Quant à la médisance, c’est plaisanterie si l’objet est léger, et censure s’il est grave ; or la censure publique est le frein le plus salutaire des hommes en place et des mœurs des particuliers.

J’ai hâte de savoir le sort et de l’adresse pour les cadets[1], et de la pétition contre le Châtelet[2], et de la tentative pour réunir aux Jacobins ce qu’il y a de patriotes au Club 89[3]. Je voudrais surtout que l’Assemblée déclarât, comme l’un des droits imprescriptibles de l’homme et loi constitutionnelle de l’État, la liberté indéfinie de la presse ; je ne croîs pas sans cela à notre régénération. Qu’est devenue la réclamation des patriotes contre la proclamation de Lafayette[4] ? Je n’entends rien, ou plutôt je conçois trop, à ce peu d’union entre des hommes que le patriotisme devrait unir si étroitement : il faut que ce patriotisme soit bien faible et que les têtes soient encore bien françaises ! Je ne sais comment je ne vous parle pas de tous les imprimés que vous m’envoyez ; je les lis pourtant, et les fais lire à qui je puis. L’histoire du somnambulisme[5] m’a rappelé quelque chose que j’ai vu en Suisse, sans compter le baquet d’Amiens et les petites baguettes d’acier poli ; mais nous rirons de ces folies sous nos arbres, sans prétendre en magnétiser les oiseaux, comme veut certain personnage de cette province qui les fait tomber, dit-on, dans la main des dames. Je n’ai fait que jeter un coup d’œil sur le dernier écrit de M. Clavière, où j’ai vu des réflexions sages sur Lyon même, à l’occasion de la nature de l’impôt.

  1. Voir Patriote français du 14 août, « Abolition des privilèges des aînés, article de Lanthenas.
  2. Pétition du Conseil général de la commune de Paris, demandant à l’Assemblée nationale d’enlever au Châtelet la connaissance des faits se rapportant aux journées d’octobre 1789 et l’inculpant du crime de lèse-nation (V. Révolutions de Paris, no 57).

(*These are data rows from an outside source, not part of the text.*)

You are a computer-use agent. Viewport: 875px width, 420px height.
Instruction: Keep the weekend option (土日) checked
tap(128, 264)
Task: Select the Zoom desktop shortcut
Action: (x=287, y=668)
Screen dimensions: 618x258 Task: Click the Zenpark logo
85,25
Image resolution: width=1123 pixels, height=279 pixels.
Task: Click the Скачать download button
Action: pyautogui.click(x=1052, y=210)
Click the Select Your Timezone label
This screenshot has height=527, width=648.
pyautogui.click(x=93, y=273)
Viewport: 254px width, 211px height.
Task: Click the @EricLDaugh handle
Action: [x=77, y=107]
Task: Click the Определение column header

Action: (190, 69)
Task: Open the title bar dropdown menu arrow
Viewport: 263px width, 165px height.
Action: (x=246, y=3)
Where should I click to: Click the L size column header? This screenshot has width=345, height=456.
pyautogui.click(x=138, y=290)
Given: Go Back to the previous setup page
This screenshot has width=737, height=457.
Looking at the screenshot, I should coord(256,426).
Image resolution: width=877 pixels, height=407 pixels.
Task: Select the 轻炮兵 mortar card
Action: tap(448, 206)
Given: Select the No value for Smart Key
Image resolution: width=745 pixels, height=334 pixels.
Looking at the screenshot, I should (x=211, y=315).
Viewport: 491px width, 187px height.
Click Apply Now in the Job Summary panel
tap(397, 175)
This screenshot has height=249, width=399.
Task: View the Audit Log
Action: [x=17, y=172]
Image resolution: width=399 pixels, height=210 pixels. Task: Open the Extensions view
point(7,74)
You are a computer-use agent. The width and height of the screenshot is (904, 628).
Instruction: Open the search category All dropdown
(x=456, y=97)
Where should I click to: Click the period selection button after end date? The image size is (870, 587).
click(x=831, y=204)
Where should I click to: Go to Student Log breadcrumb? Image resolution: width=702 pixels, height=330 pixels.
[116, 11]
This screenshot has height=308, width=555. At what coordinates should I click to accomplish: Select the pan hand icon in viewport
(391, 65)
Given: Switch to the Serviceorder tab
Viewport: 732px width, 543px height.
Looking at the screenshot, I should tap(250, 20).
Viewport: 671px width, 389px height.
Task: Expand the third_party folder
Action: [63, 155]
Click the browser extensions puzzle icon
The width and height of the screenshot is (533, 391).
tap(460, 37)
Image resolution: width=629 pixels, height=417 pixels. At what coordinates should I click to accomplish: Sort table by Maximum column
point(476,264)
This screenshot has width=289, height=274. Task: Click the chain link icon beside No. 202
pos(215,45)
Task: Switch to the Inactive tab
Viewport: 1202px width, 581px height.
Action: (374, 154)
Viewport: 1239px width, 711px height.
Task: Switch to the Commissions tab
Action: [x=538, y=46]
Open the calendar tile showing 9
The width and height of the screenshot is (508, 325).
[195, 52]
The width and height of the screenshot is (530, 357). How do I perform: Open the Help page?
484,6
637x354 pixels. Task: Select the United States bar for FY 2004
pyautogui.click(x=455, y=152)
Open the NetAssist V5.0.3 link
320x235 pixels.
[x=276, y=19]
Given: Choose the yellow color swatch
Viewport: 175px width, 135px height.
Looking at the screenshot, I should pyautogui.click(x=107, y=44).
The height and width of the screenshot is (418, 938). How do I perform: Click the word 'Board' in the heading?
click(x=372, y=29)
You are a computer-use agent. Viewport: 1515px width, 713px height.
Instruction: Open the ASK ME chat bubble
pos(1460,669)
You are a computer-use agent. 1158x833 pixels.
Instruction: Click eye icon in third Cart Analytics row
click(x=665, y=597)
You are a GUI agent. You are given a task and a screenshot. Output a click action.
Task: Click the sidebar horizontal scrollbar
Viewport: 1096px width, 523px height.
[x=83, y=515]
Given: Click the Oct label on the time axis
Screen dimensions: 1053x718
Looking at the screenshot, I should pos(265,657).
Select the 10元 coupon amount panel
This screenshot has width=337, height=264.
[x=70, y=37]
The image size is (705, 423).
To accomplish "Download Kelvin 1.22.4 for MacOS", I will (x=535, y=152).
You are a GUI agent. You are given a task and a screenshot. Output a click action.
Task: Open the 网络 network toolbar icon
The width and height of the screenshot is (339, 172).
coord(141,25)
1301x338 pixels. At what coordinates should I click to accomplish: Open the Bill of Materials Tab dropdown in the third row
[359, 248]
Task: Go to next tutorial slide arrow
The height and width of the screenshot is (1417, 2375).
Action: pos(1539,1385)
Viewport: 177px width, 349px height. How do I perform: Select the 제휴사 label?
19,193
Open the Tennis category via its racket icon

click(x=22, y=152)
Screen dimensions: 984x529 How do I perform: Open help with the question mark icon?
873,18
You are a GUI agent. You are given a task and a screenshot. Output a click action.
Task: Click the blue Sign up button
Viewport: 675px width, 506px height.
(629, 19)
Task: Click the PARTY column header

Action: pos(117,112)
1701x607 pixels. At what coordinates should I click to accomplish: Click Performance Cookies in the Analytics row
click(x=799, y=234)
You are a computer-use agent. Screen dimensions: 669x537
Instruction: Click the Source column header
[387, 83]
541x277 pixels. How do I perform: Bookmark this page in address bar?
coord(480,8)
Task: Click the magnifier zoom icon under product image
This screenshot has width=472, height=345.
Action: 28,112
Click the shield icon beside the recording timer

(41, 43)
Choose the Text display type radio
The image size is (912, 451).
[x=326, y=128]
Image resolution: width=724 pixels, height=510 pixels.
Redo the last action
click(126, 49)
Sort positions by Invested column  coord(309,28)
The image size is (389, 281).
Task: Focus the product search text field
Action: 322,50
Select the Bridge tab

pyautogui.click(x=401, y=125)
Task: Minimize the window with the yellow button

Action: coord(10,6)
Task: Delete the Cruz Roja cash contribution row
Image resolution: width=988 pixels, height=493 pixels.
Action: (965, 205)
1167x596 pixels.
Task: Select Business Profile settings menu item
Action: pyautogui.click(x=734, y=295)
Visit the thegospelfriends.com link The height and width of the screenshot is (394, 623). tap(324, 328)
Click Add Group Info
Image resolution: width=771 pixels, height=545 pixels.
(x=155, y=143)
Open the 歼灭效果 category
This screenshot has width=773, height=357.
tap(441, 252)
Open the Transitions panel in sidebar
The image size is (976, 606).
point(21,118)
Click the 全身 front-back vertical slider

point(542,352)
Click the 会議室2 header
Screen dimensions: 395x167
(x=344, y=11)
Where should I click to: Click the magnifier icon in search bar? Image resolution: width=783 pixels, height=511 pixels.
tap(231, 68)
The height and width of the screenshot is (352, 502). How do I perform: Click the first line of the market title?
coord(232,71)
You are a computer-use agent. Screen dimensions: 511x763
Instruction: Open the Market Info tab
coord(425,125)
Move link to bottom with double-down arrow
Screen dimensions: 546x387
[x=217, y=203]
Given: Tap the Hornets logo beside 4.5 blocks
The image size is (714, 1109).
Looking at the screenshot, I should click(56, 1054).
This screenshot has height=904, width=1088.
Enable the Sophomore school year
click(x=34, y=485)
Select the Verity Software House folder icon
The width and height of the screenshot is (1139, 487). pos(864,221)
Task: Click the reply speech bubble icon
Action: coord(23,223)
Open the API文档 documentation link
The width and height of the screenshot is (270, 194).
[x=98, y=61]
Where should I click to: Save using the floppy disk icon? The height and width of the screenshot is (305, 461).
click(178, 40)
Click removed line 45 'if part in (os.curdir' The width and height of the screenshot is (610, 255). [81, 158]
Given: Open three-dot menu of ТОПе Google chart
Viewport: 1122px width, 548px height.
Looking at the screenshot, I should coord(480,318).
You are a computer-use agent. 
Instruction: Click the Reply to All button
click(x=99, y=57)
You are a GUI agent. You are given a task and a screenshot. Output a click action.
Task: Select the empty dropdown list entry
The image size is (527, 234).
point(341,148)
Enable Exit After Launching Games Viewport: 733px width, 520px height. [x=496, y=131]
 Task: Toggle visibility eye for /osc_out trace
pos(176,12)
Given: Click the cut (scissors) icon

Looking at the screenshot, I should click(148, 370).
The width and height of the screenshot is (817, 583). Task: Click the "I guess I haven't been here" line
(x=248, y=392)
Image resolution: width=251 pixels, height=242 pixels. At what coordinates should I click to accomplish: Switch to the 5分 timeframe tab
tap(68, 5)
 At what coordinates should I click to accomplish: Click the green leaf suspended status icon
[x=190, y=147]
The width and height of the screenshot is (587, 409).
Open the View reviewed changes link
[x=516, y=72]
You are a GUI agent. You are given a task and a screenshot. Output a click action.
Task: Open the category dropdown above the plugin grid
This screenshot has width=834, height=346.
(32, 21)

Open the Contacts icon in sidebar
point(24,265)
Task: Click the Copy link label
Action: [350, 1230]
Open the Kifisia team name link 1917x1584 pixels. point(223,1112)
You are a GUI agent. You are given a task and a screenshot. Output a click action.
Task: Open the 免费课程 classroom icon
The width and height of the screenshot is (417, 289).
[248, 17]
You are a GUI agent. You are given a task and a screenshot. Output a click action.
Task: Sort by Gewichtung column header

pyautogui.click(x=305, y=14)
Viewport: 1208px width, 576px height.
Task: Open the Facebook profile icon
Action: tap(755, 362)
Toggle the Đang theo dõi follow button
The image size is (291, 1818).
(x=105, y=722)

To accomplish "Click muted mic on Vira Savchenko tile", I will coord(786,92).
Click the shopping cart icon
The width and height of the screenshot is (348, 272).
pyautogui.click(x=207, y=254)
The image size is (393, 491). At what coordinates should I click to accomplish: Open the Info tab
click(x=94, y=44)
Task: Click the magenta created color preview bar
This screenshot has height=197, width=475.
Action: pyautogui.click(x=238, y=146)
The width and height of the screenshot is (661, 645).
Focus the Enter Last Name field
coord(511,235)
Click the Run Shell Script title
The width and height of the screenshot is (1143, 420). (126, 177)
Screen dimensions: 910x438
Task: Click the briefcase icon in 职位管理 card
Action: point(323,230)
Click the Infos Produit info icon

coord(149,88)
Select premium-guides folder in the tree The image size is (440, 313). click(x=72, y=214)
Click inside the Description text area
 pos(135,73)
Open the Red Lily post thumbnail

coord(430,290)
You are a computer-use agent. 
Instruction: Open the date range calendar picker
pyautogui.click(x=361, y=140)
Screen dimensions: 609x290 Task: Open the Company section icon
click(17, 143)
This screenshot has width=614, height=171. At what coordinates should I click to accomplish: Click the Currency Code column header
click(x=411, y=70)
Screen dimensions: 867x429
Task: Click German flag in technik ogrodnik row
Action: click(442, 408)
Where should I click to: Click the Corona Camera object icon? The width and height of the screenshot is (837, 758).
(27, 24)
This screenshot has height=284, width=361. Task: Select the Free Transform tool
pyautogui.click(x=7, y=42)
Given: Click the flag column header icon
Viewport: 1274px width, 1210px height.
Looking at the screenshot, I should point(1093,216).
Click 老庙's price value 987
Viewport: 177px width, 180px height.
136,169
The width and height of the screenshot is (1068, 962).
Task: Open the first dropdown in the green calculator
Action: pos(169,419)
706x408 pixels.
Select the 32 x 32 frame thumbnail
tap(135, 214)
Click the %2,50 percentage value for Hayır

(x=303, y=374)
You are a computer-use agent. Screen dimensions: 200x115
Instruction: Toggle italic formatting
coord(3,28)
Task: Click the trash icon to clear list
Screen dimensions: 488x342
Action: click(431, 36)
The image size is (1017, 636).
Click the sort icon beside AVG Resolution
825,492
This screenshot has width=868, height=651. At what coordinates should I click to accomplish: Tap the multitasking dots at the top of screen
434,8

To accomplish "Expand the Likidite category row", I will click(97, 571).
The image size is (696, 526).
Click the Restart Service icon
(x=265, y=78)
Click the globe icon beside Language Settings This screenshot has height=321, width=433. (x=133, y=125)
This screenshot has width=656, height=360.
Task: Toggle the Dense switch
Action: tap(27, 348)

  3. Le Club de 1789, partagé en deux courants contraires, allait de dissoudre (V. Tourneux, 9997 : « Projet de paix entre le Club de 1789 et la Société des Amis de la Constitution, par un membre de l’Assemblée nationale, Impr. du Patriote français, s.d. in-8o, 7 pages. »). Il paraît cependant avoir subsisté jusqu’eu commencement de 1791.
  4. Le nom de Lafayette est biffé sur l’autographe. Nous le rétablissons d’après l’imprimé de 1835.
  5. C’est l’étrange affaire D’Hozier et Patit-Jean, deux illuminés auxquels la Vierge avait révélé les moyens de sauver le Roi. Brissot avait fait un rapport là-dessus, le 29 juillet, au Comité des recherches de l’Assemblé nationale et de la municipalité de Paris. — Voir le Patriote français du 6 août 1790 Tuetey, I, 1745-1747.